Yet Labour's amendment reaffirms its support for an AV referendum, while opposing the flawed proposals to rush through new boundaries by ditching the current non-partisan system.

A bill combining these different issues makes no sense, except as a backroom deal between the two governing parties.

The deal makes sense for those who want the boundaries to go through and the referendum to fail, but it is an elephant trap for the Lib Dems who want to win the referendum. The effect is to destabilise pro-electoral reform Labour forces, when there is no chance of winning a yes vote without mobilising Labour voters.

If Nick Clegg were to propose two separate bills, parliament could consider the merits of the separate issues. Labour would have to support a referendum bill, and the coalition could whip through its re-districting plans.

Sunder Katwala

General secretary, Fabian Society

Will Straw

Editor, Left Foot Forward

2 comments:

paul.thompson.ldn said...

So why exactly are the boundary changes bad? Take out the lack of consultation and the fact it takes away the inquiries into the changes. Why are the actual boundary changes themselves bad? Why is it so bad to have an equal number of constituents in every constituency?

Sunder Katwala said...

Paul

The British tradition is not to make boundaries an issue of political contention where possible. Many people would like to preserve that. Process matters., though the current processes are not perfect. Abolishing them on a partisan basis is very poor.

There is strong rhetorical support for strengthening the Commons' scrutiny role, including ahead of legislation. A Bill of this kind is a very obvious Bill for pre-legislative scrutiny. The details of the Bill have been under-scrutinised to date. Will Straw has published a good post on many different issues about it. You may agree with some and not others.

- I am against the reduction to 600 seats. It is silly, as it has no rationale beyond a cheap headline, and will lose recent progress to gender and race equality. I am not sure the Coalition has noticed that, since it is meant to be finding ways to accelerate that. Again, lack of scrutiny. There is nothing in equal boundaries that leads to reduce the House.

- Broadly equal constituencies are a good idea. They are part of the current system. Some changes in Wales are needed. Whether we need a cookie-cutter approach (eg ignore the Cornwall/Devon county boundary) I doubt. Few people have noticed the geographical changes protect more Scottish seats than the two first named.

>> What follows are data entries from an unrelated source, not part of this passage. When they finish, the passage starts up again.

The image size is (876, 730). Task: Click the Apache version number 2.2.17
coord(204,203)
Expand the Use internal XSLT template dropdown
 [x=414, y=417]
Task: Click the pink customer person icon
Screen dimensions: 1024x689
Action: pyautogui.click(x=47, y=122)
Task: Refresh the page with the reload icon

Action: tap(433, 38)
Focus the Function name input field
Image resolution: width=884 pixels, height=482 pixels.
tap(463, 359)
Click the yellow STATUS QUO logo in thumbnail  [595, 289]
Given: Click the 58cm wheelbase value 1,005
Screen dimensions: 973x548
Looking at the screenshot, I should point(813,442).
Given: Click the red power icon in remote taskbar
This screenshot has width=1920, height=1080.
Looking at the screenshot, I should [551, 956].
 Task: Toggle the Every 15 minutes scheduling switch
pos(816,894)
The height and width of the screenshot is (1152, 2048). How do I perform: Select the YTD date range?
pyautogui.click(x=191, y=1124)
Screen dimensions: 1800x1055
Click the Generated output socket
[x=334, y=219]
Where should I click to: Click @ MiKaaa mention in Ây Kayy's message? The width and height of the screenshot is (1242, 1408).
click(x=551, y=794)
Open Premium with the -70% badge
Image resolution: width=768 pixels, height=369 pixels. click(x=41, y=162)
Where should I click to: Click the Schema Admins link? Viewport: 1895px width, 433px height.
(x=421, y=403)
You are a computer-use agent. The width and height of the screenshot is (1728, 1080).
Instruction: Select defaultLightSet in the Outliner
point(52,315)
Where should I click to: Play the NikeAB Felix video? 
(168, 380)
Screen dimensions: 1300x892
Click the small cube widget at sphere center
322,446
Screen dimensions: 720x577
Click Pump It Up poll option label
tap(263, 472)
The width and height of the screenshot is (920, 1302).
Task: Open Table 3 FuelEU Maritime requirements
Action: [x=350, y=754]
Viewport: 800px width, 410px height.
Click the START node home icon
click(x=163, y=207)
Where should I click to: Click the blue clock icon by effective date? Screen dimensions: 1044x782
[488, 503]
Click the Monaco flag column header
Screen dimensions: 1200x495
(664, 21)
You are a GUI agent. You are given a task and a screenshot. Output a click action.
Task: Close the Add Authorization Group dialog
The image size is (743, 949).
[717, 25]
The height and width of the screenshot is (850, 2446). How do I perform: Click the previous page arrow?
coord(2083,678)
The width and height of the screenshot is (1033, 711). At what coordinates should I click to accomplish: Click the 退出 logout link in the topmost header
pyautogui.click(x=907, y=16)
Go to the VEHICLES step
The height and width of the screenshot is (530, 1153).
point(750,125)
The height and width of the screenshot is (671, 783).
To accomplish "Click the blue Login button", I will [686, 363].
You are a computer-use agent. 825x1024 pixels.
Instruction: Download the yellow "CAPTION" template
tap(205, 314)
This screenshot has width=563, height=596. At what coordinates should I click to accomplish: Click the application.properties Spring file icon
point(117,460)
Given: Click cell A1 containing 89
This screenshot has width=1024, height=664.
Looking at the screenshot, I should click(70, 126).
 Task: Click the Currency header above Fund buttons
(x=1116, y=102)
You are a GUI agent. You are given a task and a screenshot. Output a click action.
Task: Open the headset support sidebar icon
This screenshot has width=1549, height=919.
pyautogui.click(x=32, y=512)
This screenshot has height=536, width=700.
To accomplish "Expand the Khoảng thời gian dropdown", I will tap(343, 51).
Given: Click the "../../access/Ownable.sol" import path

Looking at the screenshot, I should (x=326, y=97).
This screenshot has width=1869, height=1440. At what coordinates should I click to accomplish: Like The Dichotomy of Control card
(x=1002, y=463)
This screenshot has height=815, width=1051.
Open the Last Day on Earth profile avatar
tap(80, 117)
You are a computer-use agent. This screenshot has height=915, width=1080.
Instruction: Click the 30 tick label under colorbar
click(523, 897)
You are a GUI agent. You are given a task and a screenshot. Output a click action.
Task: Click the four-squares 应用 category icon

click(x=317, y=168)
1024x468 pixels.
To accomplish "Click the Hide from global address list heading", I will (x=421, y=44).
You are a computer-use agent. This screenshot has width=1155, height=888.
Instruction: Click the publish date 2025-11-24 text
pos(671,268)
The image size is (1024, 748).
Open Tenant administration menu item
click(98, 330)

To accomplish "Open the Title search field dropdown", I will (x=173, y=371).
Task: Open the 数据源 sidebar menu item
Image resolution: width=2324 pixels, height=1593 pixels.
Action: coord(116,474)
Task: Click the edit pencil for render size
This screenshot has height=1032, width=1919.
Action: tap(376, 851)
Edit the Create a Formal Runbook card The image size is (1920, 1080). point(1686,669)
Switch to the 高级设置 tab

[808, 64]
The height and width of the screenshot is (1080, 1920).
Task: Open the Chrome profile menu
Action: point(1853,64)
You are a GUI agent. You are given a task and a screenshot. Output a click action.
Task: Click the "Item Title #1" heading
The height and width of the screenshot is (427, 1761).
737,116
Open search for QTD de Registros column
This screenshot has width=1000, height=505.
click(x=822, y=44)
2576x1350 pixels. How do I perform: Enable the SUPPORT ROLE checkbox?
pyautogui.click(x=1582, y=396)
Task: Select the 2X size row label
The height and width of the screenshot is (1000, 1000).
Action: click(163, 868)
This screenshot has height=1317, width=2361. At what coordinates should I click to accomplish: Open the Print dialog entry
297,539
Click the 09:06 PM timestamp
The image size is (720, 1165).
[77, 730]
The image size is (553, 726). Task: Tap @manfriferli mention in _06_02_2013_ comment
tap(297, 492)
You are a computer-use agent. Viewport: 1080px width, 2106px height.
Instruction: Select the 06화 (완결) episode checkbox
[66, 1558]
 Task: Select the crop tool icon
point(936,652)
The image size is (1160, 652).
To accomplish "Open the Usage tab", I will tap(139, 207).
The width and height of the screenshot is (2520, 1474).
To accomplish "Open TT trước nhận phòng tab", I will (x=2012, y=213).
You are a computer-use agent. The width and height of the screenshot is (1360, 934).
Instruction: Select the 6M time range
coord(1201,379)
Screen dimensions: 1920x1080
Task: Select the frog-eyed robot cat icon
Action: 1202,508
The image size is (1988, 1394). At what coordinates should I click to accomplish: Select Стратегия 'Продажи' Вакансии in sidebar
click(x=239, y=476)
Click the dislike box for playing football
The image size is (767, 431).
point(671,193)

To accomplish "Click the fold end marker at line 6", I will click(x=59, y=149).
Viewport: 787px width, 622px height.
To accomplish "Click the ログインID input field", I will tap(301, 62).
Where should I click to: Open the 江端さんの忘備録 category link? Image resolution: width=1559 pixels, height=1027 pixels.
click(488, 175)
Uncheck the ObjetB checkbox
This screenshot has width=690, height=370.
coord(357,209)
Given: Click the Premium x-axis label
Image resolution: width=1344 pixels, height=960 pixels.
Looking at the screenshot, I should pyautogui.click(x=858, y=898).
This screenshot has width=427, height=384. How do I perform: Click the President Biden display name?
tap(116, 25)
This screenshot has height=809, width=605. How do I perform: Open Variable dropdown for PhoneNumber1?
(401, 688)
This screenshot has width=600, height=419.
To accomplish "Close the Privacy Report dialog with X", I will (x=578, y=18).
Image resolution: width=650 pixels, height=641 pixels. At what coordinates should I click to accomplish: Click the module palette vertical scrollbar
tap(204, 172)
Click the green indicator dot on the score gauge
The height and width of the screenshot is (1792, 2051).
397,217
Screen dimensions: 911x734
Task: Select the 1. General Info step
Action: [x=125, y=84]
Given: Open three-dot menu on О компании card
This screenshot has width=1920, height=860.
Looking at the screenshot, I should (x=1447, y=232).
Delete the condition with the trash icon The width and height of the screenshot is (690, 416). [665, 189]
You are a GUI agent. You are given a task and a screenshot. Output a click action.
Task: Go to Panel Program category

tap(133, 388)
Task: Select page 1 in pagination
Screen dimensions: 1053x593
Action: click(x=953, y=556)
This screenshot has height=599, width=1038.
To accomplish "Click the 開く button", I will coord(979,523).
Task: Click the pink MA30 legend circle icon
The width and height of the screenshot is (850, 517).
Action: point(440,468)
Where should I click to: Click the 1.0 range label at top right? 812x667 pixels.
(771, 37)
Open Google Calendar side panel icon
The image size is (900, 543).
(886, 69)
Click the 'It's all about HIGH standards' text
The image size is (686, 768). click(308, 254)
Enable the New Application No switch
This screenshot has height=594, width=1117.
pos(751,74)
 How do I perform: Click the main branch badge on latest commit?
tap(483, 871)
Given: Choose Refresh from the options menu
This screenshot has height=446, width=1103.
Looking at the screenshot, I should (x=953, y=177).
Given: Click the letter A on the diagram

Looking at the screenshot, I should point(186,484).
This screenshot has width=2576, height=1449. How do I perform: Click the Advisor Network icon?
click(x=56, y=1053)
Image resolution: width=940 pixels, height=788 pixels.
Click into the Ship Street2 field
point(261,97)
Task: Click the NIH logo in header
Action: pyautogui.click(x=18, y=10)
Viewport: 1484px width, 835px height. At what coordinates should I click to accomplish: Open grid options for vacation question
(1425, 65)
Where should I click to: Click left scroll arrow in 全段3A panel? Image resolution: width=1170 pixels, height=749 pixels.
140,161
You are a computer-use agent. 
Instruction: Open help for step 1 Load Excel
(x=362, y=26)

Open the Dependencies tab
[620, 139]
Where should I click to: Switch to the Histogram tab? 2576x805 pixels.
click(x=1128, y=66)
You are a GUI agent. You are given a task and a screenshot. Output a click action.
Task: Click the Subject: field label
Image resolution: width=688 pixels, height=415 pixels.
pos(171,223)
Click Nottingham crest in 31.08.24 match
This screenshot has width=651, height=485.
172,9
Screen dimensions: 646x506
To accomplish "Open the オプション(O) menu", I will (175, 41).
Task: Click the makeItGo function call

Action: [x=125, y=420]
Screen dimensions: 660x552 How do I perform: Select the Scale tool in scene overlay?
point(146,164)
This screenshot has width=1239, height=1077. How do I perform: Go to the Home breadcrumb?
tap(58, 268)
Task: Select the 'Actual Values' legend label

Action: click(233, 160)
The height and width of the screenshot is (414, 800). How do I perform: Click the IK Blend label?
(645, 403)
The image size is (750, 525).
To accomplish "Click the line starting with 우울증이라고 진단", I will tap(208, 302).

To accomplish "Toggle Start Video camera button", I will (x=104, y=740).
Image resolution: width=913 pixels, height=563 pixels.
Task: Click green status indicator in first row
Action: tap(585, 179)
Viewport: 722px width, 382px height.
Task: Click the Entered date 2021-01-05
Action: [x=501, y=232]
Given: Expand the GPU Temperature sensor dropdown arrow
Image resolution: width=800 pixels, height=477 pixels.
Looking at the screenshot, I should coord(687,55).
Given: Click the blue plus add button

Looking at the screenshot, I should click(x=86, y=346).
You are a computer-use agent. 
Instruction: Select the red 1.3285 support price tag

There is a lot of back of the envelope devil in the detail in my view, which is why cutting out normal scrutiny is poor.

- One big question is about equal number of eligible citizens or registered voters, and whether there will be serious efforts to maximise the register before drawing the boundaries, and how long that takes.

- The Conservatives are simply mistaken about the current sources of electoral bias in the system. The bill is motivated by partisan goals, but is something of a botch job in this respect. And it is chutzpah for a pro-FPTP party to talk about votes having an "equal value" if you equalise constituency size in an electoral system where they do not.